Students with matching fraction cards form a group and answer the questions: what
fraction does your piece represent? How many of these pieces are needed to make a
whole? What does it look like in symbolic form? First discuss in groups and then
share with the class.
 Teacher make observations of students’ collaboration, reasoning and responses.

## Main body of lesson

 Children separate from group and are given a dice each. Students roll the dice twice
– the first roll will give a numerator, the second will give the denominator. Children
will write their rolled fraction’s name and symbol, and then draw a picture (teacher
models the process first).
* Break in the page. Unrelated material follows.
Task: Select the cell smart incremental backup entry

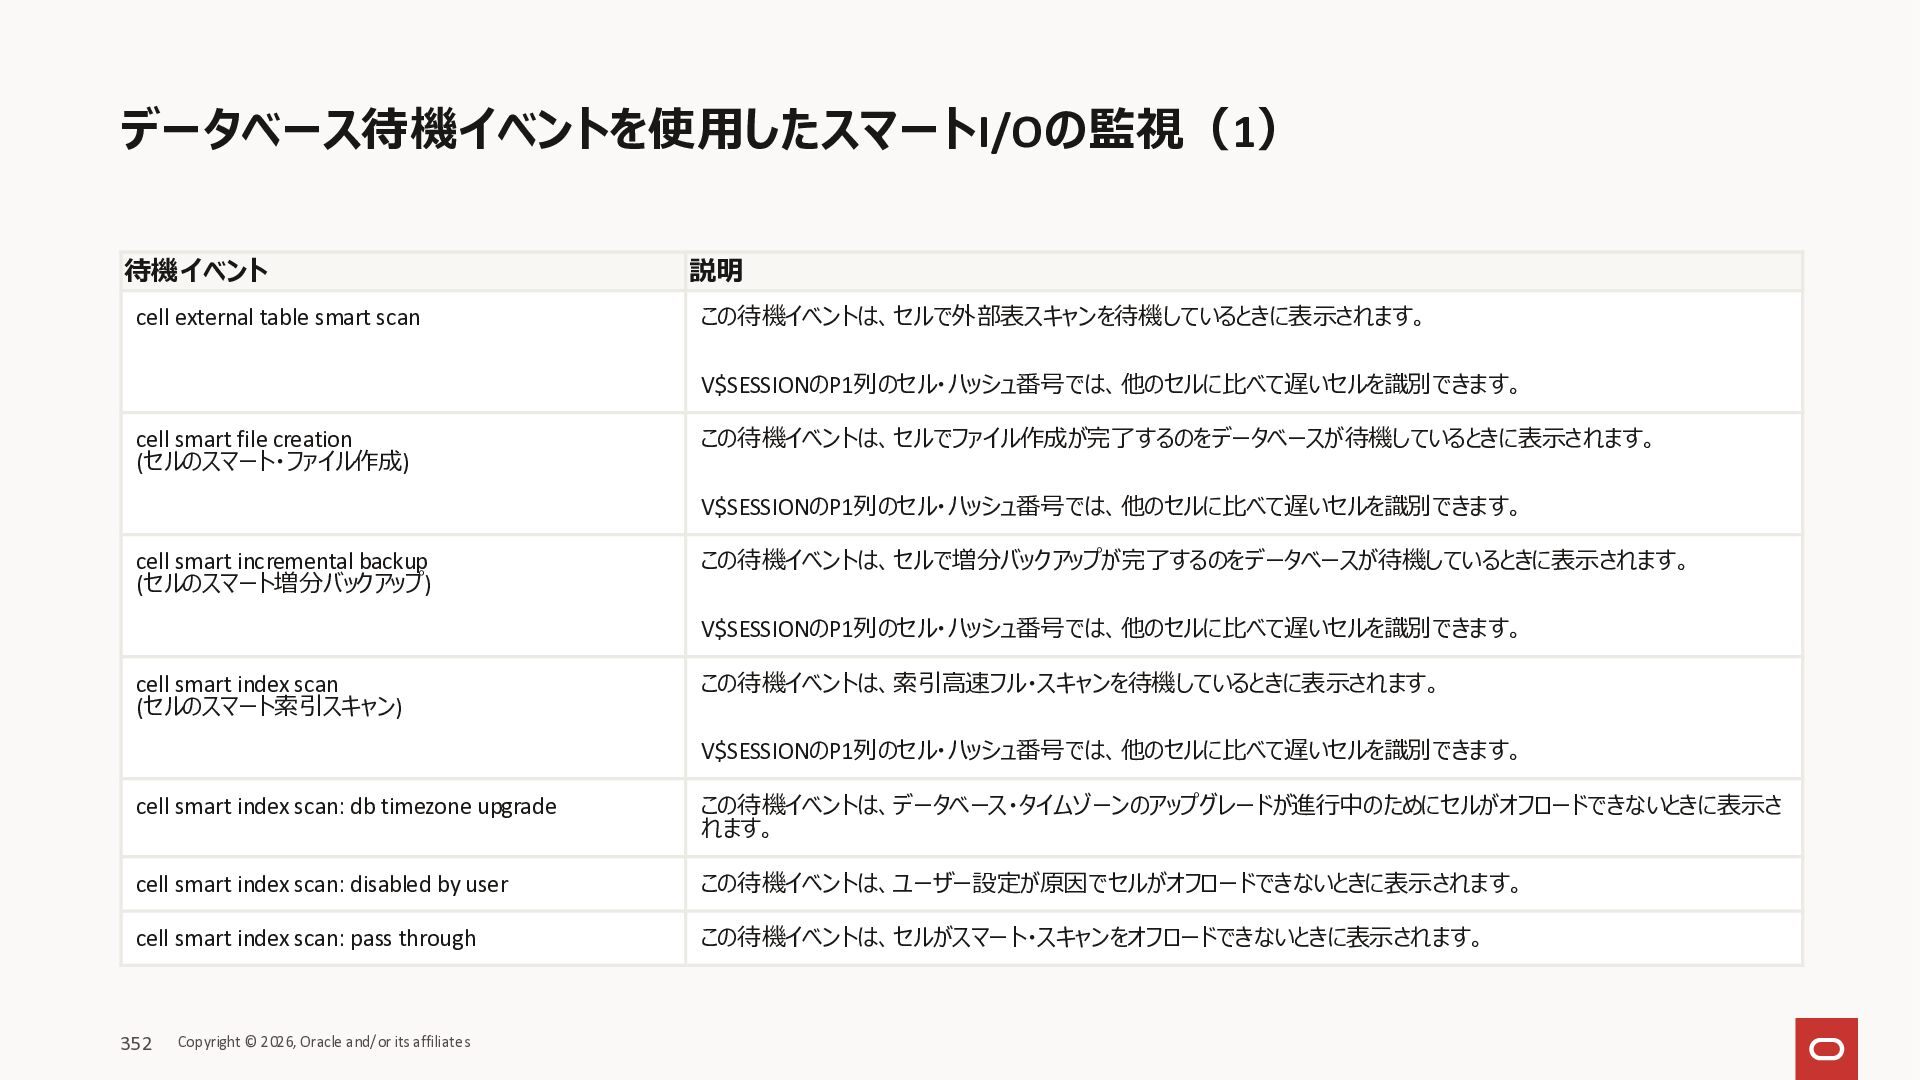Action: point(281,562)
Stronger students work independently, weaker students
work in pairs and/or with teacher assistance.
 Teachers observe activity and collect workbooks.
Conclusion/Reflection
 Hand out fraction bingo cards (consisting of squares with fractions in symbolic form).
Play as a class (weaker students play with a partner, advanced may have various
representation of fractions on their bingo card).
Lesson 3: How do we count fractions?
Mathematical purpose & objective
 Model and represent unit fractions including 1/2, 1/4, 1/3, 1/5 and their multiples to a
complete whole (ACMNA058) (SCSA, n.d.)
 Students will identify and count fractions on a number line.

Resources/Materials
 Smart board, chalk, dice

Introduction
 Introduce number lines using the video:
 Start at 28 seconds, immediately pause and compare “whole” strip and 0-1 on the
number line. Start again and stop at 32 seconds to explain the representation of
halves. Ask the students to imagine themselves jumping along the number line in
halves, starting at 0 and draw where they’d land each time on the board. “If you kept
jumping past 1/one whole, where would your next jump land?” “How do we say and
write this number?” “What do you call these numbers with a whole number and a
fraction?”. Pause the video at 37 seconds, 40 seconds and 44 seconds and repeat
for thirds, quarters and fifths.
 Precede to 1:01 and complete the 5 quiz questions as a class, pausing at each
question.

## Main body of lesson

 Move students outside to chalk-draw number lines on pavement (one in halves,
quarters, sixths, thirds, fifths and tenths). Children will be in mixed ability groups and
rotate through the different number lines. Children take turns rolling the dice, moving
that number of spaces forward on the number line, and counting in their fractional
increments with each jump they take. Advanced students may roll and count
backwards when they reach the end of the number line, whilst weaker students may
start back from the beginning. Challenge: take number off the number line.
 The teacher may remain at a set station, observing children’s counting as they pass
through. They may also go between groups observing and assisting where
necessary.

Conclusion/Reflection
“What did you find easy/fun?” “Which fractions did you find hard to count?”. Children play a
game of “Buzz”. Going around in a circle, students skip count by a particular fraction (that
they need practice with); whenever a whole number appears, students say “Buzz” instead of
the number. (Students are not eliminated).